═══ RECORDS ═══
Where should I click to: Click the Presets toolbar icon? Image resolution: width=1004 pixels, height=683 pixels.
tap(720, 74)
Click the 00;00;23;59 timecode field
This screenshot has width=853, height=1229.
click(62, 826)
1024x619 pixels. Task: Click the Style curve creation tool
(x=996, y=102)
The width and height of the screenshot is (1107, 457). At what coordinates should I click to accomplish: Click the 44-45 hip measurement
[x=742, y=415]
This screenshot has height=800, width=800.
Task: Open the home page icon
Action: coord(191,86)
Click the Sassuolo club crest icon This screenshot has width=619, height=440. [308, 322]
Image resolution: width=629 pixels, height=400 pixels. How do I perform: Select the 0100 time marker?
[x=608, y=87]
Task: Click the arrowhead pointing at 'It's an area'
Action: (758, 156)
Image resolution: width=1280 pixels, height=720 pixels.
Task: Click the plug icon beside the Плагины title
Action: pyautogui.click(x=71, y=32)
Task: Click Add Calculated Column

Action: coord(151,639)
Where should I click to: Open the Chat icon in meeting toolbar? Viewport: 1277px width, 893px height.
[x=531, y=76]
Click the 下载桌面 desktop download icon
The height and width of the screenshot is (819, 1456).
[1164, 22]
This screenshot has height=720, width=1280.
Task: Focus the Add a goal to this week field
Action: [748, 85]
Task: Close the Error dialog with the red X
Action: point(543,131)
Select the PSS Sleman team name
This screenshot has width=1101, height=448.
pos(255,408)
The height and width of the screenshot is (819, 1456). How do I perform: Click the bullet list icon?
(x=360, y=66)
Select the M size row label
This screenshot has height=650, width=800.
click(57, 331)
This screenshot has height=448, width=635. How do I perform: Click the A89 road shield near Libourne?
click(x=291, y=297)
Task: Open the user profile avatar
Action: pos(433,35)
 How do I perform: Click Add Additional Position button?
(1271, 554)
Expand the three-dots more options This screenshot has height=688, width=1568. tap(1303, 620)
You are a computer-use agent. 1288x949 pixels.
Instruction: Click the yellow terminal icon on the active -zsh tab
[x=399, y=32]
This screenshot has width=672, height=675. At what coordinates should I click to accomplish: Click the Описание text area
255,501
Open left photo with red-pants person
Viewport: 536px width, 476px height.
═══
Repeat the line containing "Select the M size row label" and all subsequent lines through the final line of the data, exactly and with no others.

RESPONSE BELOW >>
Select the M size row label
This screenshot has height=650, width=800.
click(57, 331)
This screenshot has height=448, width=635. How do I perform: Click the A89 road shield near Libourne?
click(x=291, y=297)
Task: Open the user profile avatar
Action: pos(433,35)
 How do I perform: Click Add Additional Position button?
(1271, 554)
Expand the three-dots more options This screenshot has height=688, width=1568. tap(1303, 620)
You are a computer-use agent. 1288x949 pixels.
Instruction: Click the yellow terminal icon on the active -zsh tab
[x=399, y=32]
This screenshot has width=672, height=675. At what coordinates should I click to accomplish: Click the Описание text area
255,501
Open left photo with red-pants person
Viewport: 536px width, 476px height.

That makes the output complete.